Tuesday, September 9, 2008
"Rhetoric about tax cuts and what segment of society should get them is a predictable part of every presidential campaign. ... True long-term reductions don't exist for society as a whole. In fact, the total tax bite--federal, state and local--now stands at one of the highest levels in decades, despite the ostensible rollbacks of the Reagan and Bush years. ... The late, great free-market economist Milton Friedman once asked: 'When is a tax cut not a tax cut?' His answer: 'When the so-called tax cut is accompanied by a larger rise in government spending that in prices.' ... The Kennedy, Reagan and more recent Bush tax cuts were all accompanied by a larger rise in federal spending than in prices. The underlying reason they were only so-called gets back to what we might call Friedman's Law: 'The real cost of government,' he wrote, 'is measured by what the government spends, not by the receipts, labeled taxes. The goods and services it buys are not avaliable for other use.' ... 'Suppose,' Friedman argues, 'government spends $400 billion and raises $350 billion in funds labeled taxes.

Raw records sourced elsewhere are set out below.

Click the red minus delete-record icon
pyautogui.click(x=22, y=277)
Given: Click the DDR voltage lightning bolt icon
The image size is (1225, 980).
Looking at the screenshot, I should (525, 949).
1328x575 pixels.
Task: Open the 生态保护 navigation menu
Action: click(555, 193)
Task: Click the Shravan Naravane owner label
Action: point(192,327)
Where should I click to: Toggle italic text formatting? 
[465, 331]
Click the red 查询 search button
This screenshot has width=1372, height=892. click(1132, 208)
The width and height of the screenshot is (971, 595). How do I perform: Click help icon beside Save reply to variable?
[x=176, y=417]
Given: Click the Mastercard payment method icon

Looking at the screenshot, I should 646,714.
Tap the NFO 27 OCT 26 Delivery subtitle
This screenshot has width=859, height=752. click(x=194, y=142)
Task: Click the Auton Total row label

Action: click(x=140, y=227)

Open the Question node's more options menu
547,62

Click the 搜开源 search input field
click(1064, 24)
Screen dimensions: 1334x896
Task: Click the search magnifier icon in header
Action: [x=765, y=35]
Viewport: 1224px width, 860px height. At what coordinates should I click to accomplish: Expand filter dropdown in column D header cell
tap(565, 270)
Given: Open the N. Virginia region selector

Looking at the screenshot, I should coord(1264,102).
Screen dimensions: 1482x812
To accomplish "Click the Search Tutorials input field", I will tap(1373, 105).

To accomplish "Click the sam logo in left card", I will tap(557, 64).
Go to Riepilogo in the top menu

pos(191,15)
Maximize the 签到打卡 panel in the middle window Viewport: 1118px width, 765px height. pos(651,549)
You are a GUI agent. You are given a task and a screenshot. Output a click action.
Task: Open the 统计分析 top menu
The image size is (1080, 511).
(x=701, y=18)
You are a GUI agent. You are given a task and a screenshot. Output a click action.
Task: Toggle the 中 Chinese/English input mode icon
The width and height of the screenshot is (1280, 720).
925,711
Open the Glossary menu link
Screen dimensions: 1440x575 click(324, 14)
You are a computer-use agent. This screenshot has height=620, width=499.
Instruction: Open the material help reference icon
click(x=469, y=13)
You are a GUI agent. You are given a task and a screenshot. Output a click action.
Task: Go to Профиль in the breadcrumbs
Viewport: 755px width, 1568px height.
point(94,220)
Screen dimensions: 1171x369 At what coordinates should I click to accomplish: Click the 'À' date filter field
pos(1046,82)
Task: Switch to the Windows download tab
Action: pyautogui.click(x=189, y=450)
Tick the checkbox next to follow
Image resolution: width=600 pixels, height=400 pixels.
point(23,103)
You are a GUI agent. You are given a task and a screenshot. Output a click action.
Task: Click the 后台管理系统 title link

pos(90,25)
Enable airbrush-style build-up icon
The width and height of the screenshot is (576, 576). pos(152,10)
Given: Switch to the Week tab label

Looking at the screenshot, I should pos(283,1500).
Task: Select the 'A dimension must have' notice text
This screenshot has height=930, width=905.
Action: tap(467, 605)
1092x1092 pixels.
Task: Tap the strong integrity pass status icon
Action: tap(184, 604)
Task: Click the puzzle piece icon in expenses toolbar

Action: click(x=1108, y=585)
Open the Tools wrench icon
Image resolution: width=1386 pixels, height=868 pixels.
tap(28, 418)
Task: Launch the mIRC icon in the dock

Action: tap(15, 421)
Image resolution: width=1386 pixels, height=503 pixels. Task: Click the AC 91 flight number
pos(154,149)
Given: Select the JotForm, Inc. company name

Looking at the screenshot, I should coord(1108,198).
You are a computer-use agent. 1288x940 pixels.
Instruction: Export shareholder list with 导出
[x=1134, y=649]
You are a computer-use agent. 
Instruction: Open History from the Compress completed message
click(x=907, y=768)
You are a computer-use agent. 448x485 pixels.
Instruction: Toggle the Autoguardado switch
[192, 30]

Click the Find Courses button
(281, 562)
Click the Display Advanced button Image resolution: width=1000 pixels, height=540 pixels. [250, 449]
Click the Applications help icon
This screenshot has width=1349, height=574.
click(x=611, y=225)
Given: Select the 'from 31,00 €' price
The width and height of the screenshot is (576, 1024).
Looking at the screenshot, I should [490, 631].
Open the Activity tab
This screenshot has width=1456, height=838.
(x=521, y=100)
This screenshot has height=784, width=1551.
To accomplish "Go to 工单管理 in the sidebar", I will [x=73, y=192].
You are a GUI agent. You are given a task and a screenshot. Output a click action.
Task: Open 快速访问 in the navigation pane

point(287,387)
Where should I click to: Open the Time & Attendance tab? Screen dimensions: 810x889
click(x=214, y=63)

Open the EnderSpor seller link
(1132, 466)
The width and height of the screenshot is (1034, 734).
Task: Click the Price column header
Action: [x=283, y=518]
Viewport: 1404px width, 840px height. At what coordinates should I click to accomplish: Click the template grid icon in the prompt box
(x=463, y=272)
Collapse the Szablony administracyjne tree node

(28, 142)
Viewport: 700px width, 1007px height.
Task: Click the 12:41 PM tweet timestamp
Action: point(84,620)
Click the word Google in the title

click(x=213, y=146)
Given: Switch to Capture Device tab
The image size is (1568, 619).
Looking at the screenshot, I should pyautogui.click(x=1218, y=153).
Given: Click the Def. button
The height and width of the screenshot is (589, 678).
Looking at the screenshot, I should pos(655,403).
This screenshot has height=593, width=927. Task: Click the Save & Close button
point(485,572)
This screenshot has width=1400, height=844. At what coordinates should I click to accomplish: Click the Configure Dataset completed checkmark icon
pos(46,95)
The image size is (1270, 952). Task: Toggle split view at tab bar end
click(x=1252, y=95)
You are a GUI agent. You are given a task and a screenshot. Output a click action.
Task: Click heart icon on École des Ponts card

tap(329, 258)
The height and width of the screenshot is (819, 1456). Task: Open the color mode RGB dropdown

Who do you suppose pays for the $50 billion difference? The tooth fairy? Hardly. You do.' ... Until our elected offiicals grapple with the spending side of the ledger, talk of 'tax cuts' is just newspeak. ... When taxing and borrowing aren't enough, the [Fed] simply can print money", Gene Epstein (GE) at Barron's, 25 August 2008.
I agree with GE and Uncle Miltie who said this about 30 years ago. There are no tax cuts. The "stimulus" that some people think comes from Keynesian deficit spending is only an artifact of GDP measurement with does not adequately consider capital consumption.